According to one poster:
• Tobacco is responsible for the deaths of more than 4,000,000 people worldwide every year — that’s more than 450 people every hour.
• If you and two friends become regular smokers, odds are that one of you will die of a smoking related disease.
• If you smoke you will probably die about seven years earlier than your non-smoking friends.
• More people die from tobacco use than from car crashes, AIDS, alcohol abuse, murders, suicides and fires combined.
“The students did a ton of work,” said PCC spokesperson Beth Townsend. “They really got involved.”
Last November, the students also held an event to mark the Great American Smokeout. “They’ve gone all out this time,” Townsend said. “There is more information and guides to attract attention of students.”
There were also free “quit kits” for faculty, staff and students, as well as stress balls, imprinted with a telephone number to call for assistance quitting.
“Out main goal is to make people healthier,” Townsend said. “That is one reason for the policy to go tobacco free.”
The Carolina Baptists on Mission bus was also parked outside Building E, giving free screenings for heart disease, depression and diabetes.
PCC received two grants to support the initiative to go tobacco-free:
The first was a $13,102 grant from The American Cancer Society and CVS Health Foundation awarded in September, 2016, as part of their Tobacco-Free Generation Campus Initiative.
The second was a $10,000 grant awarded on June 10, 2016, from Truth Initiative Smoke-Free College program.
Dawn Oakley, director of the Associate Degree Nursing Education program, oversees these grants to ensure that the funding is spent properly and that information about PCC campuses going tobacco-free in August 2017 is being shared with faculty, staff, and students.

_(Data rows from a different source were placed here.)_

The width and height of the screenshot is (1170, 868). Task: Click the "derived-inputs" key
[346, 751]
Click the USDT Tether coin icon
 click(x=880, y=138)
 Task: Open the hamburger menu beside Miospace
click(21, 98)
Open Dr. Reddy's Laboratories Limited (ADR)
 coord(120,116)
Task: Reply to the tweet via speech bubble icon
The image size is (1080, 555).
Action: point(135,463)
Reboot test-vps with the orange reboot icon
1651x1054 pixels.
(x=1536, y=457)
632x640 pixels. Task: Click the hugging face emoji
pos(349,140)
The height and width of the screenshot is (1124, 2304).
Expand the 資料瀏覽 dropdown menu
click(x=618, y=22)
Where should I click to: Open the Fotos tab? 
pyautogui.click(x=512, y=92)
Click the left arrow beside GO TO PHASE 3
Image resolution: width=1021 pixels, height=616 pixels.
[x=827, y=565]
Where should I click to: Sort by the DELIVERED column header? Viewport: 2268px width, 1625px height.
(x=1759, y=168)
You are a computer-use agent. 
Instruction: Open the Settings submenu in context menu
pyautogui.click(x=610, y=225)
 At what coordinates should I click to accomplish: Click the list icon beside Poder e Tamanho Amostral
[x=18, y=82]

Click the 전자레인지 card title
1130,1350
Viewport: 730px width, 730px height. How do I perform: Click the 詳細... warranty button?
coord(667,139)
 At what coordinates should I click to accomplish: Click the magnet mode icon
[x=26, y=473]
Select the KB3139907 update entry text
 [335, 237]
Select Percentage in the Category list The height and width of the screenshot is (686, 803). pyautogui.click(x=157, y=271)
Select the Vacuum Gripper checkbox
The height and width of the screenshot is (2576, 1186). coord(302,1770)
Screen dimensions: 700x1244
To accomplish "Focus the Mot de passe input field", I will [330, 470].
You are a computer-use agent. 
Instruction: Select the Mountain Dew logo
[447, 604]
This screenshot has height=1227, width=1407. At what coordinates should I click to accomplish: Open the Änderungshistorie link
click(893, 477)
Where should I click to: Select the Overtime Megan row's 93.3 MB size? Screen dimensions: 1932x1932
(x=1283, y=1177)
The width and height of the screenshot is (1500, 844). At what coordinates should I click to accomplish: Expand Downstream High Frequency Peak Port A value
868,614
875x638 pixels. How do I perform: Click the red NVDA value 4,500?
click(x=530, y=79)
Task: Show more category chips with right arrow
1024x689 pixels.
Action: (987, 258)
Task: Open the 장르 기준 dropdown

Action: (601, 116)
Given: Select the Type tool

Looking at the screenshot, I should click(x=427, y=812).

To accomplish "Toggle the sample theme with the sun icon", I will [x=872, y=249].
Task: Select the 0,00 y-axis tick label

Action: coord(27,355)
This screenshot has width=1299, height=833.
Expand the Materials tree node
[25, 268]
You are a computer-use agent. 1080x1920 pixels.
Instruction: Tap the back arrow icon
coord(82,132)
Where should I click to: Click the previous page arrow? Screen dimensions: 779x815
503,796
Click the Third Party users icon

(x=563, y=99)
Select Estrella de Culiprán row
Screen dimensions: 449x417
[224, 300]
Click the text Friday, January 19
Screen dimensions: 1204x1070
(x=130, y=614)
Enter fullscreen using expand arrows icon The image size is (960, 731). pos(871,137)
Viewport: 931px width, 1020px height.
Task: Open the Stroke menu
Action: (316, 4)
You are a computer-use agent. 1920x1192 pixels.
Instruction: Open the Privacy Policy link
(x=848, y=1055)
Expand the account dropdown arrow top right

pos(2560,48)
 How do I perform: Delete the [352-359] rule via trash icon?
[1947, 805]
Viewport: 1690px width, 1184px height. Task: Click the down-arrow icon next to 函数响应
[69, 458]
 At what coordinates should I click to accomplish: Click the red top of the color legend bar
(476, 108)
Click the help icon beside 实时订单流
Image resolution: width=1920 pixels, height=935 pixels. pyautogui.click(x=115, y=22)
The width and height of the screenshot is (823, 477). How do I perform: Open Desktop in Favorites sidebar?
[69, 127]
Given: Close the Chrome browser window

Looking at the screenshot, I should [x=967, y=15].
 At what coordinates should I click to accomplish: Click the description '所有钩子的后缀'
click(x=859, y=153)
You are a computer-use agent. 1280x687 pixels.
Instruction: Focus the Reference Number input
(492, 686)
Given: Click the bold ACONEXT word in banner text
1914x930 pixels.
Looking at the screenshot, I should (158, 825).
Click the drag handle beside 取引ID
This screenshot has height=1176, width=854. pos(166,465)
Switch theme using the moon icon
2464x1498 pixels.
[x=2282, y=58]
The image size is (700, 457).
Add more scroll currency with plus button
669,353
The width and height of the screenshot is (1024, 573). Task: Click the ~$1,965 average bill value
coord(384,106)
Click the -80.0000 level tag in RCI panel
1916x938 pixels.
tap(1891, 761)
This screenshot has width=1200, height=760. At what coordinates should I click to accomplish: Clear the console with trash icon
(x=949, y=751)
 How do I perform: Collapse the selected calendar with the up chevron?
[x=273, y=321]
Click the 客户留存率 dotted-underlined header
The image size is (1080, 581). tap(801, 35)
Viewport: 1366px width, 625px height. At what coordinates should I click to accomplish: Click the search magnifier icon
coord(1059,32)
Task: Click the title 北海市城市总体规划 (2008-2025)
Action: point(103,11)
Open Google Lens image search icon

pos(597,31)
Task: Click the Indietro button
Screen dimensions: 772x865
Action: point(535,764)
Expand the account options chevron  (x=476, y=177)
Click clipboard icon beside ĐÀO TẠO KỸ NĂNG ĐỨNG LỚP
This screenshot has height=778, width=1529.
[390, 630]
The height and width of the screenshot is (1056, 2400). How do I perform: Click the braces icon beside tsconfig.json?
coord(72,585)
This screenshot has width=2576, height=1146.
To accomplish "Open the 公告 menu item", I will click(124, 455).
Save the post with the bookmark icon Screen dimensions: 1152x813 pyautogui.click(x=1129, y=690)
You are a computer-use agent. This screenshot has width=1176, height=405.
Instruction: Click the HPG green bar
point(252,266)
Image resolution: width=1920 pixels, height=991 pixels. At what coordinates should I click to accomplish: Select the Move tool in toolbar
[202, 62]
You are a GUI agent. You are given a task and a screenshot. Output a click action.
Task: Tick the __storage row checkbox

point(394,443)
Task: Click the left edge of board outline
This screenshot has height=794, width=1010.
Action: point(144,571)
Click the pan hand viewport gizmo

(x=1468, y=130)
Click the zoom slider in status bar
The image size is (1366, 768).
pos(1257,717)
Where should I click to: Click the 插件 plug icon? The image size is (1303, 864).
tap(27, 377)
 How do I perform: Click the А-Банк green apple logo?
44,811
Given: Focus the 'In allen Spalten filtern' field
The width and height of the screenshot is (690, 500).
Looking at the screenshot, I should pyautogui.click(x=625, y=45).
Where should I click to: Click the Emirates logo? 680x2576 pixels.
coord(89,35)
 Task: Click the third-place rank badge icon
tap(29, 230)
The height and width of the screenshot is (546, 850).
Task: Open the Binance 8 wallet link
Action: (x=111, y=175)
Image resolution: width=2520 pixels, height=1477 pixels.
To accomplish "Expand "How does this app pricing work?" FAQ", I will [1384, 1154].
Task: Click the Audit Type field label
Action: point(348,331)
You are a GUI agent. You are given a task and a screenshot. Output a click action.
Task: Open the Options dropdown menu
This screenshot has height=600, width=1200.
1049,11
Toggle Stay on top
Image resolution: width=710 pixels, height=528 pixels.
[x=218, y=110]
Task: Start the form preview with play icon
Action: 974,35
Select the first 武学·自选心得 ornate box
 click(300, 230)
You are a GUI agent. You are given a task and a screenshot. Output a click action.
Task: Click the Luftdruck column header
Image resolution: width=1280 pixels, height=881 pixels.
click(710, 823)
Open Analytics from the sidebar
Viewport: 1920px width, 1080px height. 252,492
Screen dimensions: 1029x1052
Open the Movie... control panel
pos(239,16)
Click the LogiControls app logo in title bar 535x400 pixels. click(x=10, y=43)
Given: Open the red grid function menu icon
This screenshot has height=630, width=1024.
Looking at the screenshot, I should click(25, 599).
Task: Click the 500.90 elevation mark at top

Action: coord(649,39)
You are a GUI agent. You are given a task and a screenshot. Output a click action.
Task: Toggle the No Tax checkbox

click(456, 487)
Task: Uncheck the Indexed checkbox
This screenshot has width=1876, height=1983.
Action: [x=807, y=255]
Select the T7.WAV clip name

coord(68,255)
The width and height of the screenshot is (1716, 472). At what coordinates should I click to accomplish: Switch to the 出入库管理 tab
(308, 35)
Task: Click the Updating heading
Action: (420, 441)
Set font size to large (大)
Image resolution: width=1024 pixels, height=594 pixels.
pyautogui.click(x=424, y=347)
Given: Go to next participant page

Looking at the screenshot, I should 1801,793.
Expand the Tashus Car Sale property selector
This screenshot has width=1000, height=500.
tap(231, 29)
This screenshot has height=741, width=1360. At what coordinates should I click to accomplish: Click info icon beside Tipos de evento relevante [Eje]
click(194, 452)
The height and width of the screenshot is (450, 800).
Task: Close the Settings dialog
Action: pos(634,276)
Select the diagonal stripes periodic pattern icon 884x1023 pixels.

She has a committee to help with events (like Kick Butts Day) and publicity.
Alisa Montgomery, dean of Health Sciences and Human Services, also mentioned that she received a grant from the PCC Foundation through the Mini-Grant program. The $700 grant will help with health fair supplies, prizes for monthly health challenges, and healthy snacks for Lunch ‘N Learn programs focused on healthy living.
This month she set up a monthly challenge focused on water intake and daily steps. Next month she will encourage eating more fruits and vegetables.
While Wednesday’s event at PCC was oriented to college-age students, and older, the nationwide campaign was aimed at focusing attention on how tobacco companies are enticing kids with a growing market of sweet-flavored products such as electronic cigarettes and cigars. According to a press release, more kids now use e-cigarettes than regular cigarettes. In addition, more high school boys now smoke cigars than cigarettes.
The press release stated that tobacco companies spend $380 million annually on marketing in North Carolina, while tobacco use claims 14,200 lives a year in the state, while costing $3.81 billion annually in health care bills. Currently, 13.1 percent of North Carolina’s high school students smoke, the release stated.